Ese reconocimiento mínimo delimita el horizonte formal de la película. En sus primeras escenas, Valor sentimental insinuaba una vía distinta para abordar el drama familiar: desplazarlo del registro psicológico hacia una dimensión material y espacial, en la que la casa se configurara como archivo de la memoria familiar. Esta perspectiva queda finalmente apenas esbozada. La potencia de la película es otra: Trier no filma la sanación como superación del pasado, sino como capacidad de habitarlo —con torpeza, contradicciones y límites— sin quedar paralizado por él. El gesto final no ofrece una resolución explícita ni reorganiza el conflicto en una forma de equilibrio reconocible; sin embargo, introduce una modulación distinta. Allí donde el drama familiar suele orientarse hacia la clausura, Valor sentimental se detiene en un punto más incierto y, sin embargo, también esperanzador: la intuición de que la continuidad del vínculo puede sostenerse incluso sin que aquello que lo atraviesa encuentre una resolución narrativa o afectiva plena.
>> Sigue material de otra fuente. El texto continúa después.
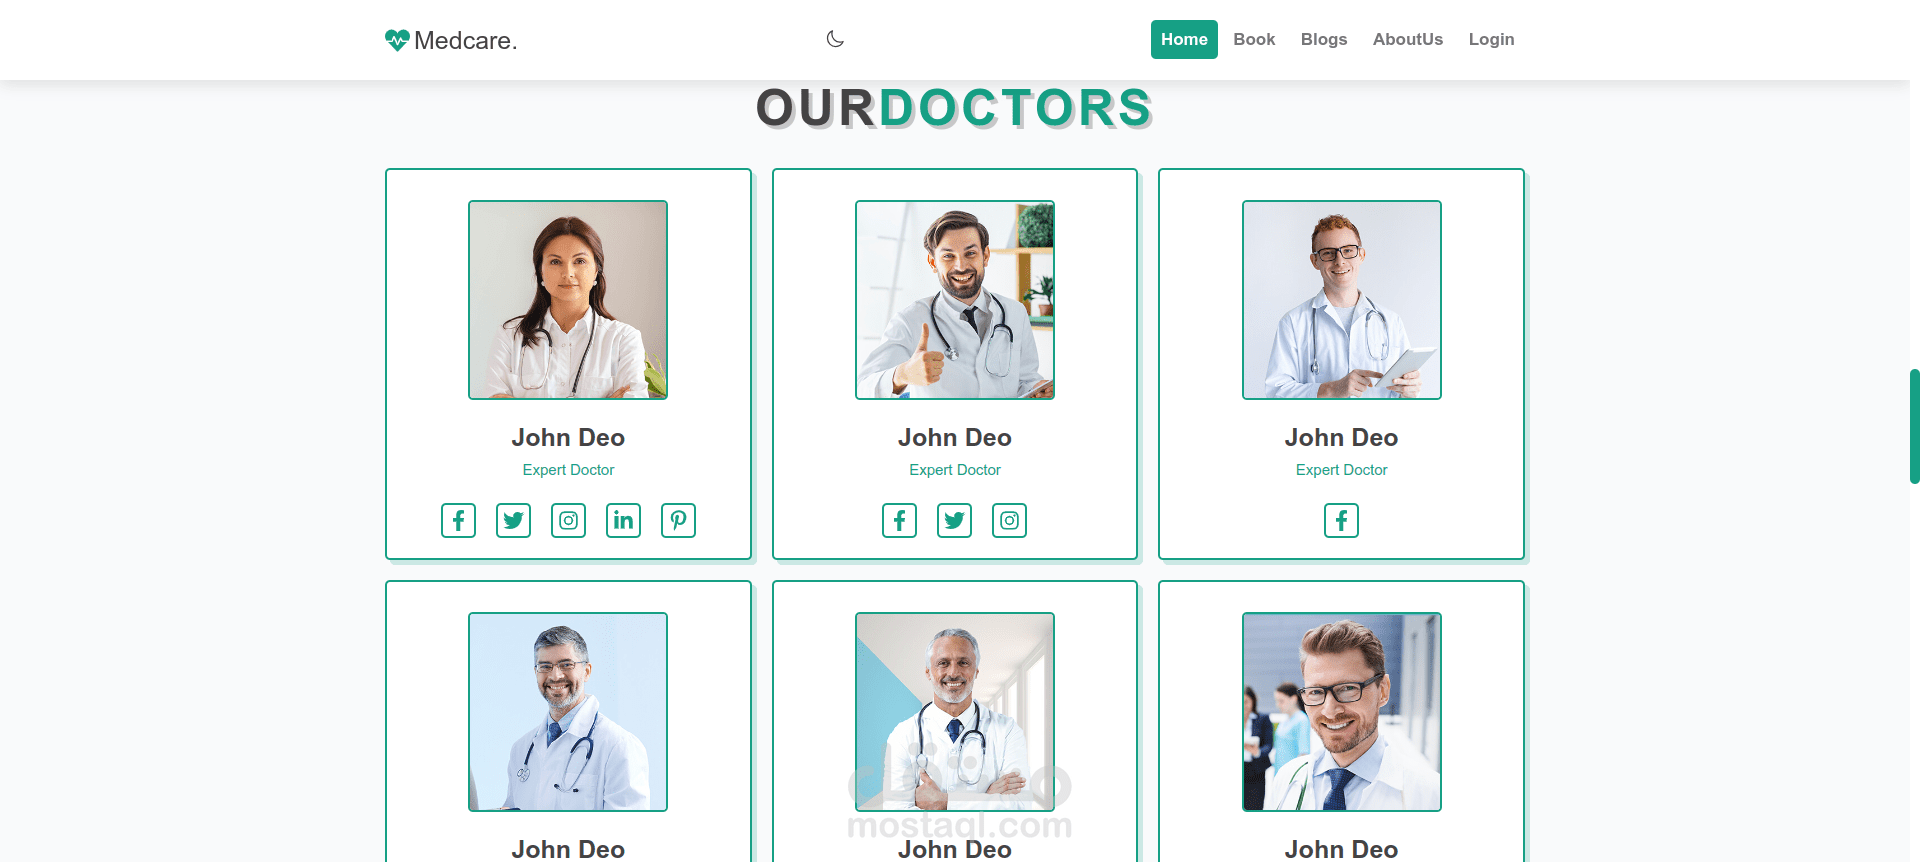Click the red-haired doctor with tablet photo
Viewport: 1920px width, 862px height.
(1342, 300)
Valor sentimental (Affeksjonsverdi, Noruega, 2025)

Dirección: Joachim Trier / Guion: Joachim Trier y Eskil Vogt / Dirección de fotografía: Kasper Tuxen / Montaje: Olivier Bugge Coutté / Producción: Maria Ekerhovd y Andrea Berentsen Ottmar / Música: Hania Rani / Reparto: Renate Reinsve, Stellan Skarsgård, Inga Ibsdotter Lilleaas y Elle Fanning.